■ REQUIREMENT ■
Where a line below includes the word "will", copy that line.

*** DATA TO PROCESS Section Begins ***

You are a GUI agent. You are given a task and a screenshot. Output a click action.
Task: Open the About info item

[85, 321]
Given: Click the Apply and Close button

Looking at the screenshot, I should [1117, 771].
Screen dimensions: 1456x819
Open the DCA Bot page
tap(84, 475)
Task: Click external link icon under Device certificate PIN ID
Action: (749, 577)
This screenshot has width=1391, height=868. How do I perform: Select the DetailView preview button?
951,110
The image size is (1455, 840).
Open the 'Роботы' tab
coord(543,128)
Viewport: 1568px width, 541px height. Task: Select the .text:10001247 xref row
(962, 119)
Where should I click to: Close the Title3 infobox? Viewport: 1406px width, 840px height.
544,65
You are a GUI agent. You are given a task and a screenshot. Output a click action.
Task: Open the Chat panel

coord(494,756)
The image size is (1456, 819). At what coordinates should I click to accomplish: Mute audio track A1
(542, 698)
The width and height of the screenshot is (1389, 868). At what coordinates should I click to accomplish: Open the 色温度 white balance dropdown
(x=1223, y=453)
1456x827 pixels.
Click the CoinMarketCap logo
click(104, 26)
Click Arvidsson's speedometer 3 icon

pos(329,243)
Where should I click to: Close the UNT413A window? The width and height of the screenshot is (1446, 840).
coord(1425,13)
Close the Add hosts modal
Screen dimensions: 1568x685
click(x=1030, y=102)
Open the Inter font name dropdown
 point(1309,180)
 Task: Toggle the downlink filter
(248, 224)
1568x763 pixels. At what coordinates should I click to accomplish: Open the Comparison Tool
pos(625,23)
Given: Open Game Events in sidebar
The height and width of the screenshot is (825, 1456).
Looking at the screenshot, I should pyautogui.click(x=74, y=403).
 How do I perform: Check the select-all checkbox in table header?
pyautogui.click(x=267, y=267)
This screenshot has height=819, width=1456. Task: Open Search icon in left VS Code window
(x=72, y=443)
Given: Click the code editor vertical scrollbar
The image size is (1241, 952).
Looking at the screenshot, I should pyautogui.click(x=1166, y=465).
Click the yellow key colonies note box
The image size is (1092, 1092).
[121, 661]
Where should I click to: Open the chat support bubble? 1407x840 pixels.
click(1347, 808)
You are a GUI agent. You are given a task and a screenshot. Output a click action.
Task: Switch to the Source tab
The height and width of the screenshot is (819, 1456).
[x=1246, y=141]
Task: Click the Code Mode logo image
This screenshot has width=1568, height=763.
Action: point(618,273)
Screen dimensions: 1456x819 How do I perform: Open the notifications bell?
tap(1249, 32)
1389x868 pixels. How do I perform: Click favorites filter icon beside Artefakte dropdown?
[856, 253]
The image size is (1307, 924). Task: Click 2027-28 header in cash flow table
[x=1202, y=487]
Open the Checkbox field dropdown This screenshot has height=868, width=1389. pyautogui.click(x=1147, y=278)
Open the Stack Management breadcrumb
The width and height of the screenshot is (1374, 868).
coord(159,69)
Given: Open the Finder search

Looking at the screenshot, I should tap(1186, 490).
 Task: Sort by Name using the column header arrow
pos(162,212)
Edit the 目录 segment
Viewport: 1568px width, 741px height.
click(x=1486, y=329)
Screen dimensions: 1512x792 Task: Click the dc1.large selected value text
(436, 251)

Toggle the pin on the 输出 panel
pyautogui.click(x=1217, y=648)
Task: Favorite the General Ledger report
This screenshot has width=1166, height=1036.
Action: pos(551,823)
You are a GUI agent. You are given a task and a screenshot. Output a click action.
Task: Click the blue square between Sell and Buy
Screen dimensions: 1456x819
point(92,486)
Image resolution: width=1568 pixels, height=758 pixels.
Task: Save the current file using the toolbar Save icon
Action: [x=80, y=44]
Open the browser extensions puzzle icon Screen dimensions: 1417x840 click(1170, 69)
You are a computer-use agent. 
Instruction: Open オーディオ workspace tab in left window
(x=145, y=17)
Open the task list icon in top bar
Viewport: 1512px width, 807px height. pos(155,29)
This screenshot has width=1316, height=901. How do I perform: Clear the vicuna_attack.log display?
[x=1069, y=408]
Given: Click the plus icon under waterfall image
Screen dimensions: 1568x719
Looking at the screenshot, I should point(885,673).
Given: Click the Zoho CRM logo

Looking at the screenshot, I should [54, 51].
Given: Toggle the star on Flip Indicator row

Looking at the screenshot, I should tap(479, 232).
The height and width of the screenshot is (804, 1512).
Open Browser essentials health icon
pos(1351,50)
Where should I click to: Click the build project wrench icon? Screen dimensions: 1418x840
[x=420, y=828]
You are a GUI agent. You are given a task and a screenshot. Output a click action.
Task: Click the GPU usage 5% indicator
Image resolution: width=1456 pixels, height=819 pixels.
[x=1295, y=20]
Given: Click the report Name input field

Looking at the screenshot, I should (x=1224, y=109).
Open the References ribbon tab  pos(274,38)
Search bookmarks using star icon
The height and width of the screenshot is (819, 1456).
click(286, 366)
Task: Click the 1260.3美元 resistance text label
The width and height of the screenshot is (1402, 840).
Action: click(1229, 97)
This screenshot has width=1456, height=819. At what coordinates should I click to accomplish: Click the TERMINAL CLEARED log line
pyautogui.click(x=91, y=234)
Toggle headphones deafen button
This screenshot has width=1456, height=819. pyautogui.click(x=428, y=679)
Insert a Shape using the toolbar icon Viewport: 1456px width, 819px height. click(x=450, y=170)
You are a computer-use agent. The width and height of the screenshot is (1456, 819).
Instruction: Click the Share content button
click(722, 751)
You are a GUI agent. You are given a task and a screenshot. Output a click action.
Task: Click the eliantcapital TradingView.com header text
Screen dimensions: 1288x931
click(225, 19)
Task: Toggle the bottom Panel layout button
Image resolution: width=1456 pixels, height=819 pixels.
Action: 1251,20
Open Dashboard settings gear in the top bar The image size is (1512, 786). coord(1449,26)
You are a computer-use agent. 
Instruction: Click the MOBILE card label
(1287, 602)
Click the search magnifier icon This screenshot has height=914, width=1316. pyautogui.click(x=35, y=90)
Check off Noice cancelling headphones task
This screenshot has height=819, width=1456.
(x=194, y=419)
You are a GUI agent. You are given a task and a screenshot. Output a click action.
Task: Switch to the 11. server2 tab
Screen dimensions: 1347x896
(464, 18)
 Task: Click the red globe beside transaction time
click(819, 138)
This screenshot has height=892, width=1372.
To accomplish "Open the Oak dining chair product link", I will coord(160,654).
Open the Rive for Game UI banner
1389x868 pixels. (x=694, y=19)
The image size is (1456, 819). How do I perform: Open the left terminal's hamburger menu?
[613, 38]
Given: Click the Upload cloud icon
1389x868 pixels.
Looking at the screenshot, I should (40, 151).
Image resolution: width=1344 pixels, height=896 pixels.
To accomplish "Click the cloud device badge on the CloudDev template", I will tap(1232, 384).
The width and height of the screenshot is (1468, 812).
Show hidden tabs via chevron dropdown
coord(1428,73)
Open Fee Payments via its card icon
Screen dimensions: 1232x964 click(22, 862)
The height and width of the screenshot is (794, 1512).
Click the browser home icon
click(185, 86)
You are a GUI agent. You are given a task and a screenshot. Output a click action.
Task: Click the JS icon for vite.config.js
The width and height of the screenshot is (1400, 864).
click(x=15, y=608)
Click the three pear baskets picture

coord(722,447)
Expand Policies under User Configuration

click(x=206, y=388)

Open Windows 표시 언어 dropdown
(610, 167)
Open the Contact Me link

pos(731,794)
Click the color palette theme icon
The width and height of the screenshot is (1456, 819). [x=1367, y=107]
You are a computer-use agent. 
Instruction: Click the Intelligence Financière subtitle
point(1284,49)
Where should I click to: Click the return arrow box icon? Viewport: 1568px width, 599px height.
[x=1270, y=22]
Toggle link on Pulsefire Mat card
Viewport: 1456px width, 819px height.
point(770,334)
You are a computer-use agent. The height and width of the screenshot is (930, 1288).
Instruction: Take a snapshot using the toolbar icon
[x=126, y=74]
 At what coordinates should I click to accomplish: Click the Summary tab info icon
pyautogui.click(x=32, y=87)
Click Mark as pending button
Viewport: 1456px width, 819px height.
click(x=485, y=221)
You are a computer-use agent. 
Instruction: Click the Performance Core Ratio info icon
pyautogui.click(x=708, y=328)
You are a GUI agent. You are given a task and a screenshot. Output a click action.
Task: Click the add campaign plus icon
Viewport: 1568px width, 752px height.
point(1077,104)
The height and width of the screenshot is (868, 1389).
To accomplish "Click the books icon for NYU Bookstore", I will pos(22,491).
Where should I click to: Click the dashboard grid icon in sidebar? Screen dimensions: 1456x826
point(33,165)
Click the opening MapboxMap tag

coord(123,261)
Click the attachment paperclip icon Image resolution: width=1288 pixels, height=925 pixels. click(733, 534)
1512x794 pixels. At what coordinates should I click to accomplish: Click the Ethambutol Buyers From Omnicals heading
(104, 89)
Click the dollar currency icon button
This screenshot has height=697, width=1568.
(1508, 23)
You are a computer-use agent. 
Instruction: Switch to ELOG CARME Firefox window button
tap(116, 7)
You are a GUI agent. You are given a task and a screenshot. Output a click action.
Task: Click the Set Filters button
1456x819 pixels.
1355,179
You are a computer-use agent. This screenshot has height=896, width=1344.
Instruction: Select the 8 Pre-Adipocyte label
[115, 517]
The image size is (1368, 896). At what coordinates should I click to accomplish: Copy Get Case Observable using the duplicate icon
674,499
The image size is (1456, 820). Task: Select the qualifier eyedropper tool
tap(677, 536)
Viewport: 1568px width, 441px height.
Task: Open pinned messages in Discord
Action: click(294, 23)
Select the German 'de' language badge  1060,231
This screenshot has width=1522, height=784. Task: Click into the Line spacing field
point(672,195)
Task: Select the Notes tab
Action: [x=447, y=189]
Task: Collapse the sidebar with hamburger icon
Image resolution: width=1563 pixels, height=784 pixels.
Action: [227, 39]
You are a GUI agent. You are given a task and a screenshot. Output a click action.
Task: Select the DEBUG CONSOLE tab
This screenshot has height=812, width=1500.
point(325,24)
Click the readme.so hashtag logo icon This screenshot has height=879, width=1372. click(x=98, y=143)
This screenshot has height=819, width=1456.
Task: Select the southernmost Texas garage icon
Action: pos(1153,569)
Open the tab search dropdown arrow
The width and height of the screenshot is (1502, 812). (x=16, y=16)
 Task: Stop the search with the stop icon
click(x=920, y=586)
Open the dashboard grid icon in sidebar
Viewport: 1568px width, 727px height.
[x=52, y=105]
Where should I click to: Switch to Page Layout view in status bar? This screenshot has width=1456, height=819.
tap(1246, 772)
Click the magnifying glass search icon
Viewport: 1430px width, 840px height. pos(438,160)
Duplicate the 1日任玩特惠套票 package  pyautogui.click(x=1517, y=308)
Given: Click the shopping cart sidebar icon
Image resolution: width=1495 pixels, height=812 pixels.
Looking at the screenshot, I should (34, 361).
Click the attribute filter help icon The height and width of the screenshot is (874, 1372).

*** DATA TO PROCESS Section Ends ***

■ OUTPUT FOR THIS TASK ■
To accomplish "Open the Oak dining chair product link", I will coord(160,654).
To accomplish "Click the cloud device badge on the CloudDev template", I will tap(1232, 384).
To accomplish "Click the books icon for NYU Bookstore", I will pos(22,491).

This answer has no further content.